Robart’s ruling is contrary to another federal court decision in Boston earlier last Friday that upheld Trump’s executive order. Robart’s decision was much broader than the Boston ruling, and it forced the State Department to reverse its cancellation of as many as 60,000 visas.
It also prompted the Department of Homeland Security and immigration and customs officials to once again permit travelers from the targeted Muslim countries to enter this country, and many started trickling in over the weekend.
The Ninth Circuit appellate court has asked the attorney general of Washington State, who brought the complaint, and the Justice Department to file additional briefs by Monday. Regardless of how the appeals court finally rules, the question of whether Trump’s executive order was a valid exercise of presidential power or blatant religious discrimination against Muslims is certain to be resolved by the Supreme Court.
Thousands of protesters marched on London Saturday for the second time in a week, to oppose Trump’s ban on travelers from mainly Muslim nation entering the U.S. Meanwhile, an estimated 1,000 people marched in West Palm Beach, Fla., yesterday, near Trump’s Mar-a-Lago estate, to protest his policies. Some carried a flag-draped coffin that symbolized the death of democracy, according to the Washington Post.
Democrats have charged that Trump has recklessly exaggerated the impact of Robart’s temporary order by warning that “many very bad and dangerous people may be pouring into our country” because of the judge’s ruling. They also complained that Trump is attempting to intimidate the independence of the judiciary, at the same time he seeks to convince Senate Democrats that his nominee to the Supreme Court, Neil M. Gorsuch, would be a staunchly independent conservative voice on the High Court.

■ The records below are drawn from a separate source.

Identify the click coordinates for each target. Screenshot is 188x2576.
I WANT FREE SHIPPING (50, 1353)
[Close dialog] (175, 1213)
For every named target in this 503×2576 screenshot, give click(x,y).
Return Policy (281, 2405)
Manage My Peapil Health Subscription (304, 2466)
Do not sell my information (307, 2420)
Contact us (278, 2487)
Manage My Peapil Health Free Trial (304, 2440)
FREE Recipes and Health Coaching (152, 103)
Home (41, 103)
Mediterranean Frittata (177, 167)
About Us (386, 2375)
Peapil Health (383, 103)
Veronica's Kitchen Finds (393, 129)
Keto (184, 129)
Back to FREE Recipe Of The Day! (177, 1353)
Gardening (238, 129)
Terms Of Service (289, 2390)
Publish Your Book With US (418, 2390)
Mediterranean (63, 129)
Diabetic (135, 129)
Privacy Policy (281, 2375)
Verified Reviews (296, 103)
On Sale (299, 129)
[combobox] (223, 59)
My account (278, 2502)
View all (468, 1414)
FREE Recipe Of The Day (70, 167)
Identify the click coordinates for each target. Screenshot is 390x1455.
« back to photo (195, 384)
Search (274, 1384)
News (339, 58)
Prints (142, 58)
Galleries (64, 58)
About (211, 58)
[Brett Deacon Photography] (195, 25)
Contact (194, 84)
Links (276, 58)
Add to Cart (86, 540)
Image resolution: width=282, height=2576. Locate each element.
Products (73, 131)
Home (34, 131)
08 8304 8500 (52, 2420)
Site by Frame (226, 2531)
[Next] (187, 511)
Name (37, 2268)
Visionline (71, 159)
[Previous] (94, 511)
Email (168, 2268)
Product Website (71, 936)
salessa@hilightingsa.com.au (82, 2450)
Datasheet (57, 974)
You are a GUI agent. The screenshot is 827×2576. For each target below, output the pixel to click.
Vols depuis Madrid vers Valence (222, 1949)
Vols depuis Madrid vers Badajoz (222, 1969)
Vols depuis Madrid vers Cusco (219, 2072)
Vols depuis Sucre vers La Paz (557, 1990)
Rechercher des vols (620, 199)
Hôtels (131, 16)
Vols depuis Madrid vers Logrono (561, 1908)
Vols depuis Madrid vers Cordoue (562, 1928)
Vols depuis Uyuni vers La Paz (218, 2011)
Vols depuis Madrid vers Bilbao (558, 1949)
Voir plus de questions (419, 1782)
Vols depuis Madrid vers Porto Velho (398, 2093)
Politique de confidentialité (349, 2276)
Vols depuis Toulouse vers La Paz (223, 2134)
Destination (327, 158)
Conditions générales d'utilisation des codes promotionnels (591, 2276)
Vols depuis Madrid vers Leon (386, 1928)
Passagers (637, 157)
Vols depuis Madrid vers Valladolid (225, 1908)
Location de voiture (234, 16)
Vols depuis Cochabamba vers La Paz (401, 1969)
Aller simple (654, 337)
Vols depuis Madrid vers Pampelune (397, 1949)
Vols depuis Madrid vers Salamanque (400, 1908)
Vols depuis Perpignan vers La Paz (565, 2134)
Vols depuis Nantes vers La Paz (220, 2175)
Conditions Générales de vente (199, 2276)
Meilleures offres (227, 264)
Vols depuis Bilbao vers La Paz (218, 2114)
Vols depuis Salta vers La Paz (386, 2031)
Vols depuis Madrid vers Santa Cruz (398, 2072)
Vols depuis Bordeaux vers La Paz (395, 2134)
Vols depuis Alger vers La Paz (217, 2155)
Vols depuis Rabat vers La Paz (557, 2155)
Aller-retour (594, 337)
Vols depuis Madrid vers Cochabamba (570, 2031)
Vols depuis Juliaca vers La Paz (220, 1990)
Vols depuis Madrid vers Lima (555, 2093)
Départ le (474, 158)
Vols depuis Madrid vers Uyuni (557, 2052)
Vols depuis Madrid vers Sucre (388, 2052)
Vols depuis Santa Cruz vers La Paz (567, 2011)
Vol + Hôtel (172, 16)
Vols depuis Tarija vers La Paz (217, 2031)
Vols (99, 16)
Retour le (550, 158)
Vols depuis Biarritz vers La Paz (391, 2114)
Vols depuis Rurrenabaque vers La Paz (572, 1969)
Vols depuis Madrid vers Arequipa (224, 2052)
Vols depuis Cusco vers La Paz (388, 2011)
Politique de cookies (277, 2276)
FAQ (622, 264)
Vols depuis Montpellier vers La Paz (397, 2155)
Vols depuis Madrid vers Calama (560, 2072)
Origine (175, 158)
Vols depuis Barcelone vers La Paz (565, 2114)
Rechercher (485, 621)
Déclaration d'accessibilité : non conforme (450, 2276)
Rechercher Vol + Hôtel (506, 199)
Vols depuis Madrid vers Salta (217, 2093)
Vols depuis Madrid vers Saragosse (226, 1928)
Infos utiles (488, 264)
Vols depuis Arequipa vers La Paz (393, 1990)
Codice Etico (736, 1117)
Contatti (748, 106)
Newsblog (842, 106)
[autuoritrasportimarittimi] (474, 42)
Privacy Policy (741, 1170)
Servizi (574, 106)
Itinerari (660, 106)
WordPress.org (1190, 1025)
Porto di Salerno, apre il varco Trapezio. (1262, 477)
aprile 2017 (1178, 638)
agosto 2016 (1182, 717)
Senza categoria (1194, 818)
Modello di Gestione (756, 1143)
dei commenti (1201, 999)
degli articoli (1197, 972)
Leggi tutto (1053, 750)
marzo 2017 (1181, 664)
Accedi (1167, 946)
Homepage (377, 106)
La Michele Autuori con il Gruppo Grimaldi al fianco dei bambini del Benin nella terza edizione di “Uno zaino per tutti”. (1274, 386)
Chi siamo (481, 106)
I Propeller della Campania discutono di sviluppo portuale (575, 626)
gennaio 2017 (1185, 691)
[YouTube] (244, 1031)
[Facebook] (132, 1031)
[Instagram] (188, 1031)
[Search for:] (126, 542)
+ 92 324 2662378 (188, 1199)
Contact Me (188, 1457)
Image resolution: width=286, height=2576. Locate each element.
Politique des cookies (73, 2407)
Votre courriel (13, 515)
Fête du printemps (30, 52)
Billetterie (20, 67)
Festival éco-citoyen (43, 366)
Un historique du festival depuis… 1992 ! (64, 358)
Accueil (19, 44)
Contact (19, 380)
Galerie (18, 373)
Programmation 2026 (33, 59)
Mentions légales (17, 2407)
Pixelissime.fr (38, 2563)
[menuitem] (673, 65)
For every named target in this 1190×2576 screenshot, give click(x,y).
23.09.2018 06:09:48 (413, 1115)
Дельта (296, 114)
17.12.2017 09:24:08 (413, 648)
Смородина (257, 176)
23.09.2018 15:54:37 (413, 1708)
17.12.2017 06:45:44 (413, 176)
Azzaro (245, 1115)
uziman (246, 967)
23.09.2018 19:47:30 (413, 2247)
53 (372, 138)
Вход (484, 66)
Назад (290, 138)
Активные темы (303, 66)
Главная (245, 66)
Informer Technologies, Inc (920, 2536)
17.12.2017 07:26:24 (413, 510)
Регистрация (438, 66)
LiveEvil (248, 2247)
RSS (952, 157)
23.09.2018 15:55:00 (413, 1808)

Sen. Dianne Feinstein (D-CA) said today that she is alarmed that Trump has issued “a blizzard of executive orders and memoranda” since he took office Jan. 20, including some like the immigration order that was hastily drafted and “most probably unlawful.”
Feinstein said that notwithstanding Trump’s complaints about Robart’s temporary ruling, the federal court “has a right to make a judgment whether a law or order is lawful and constitutional – and that process has begun. The president is not a dictator,” she said during an appearance on Fox News Sunday. “He is the chief executive of our country.”
Meanwhile, Senate Majority Leader Mitch McConnell (R-KY) seemed to be criticizing Trump for attempting to belittle the Seattle judge for ruling against his executive order. McConnell said on CNN’s “State of the Union” program that it is “best to avoid criticizing judges individually.”
However, Pence once again came to the defense of his boss, saying during an appearance on NBC’s Meet the Press that “The President of the United States has every right to criticize the other two branches of government.”
“We have a long tradition of that in this country,” Pence said. “I think that people find it very refreshing that they not only understand this president’s mind but they understand how he feels about things.”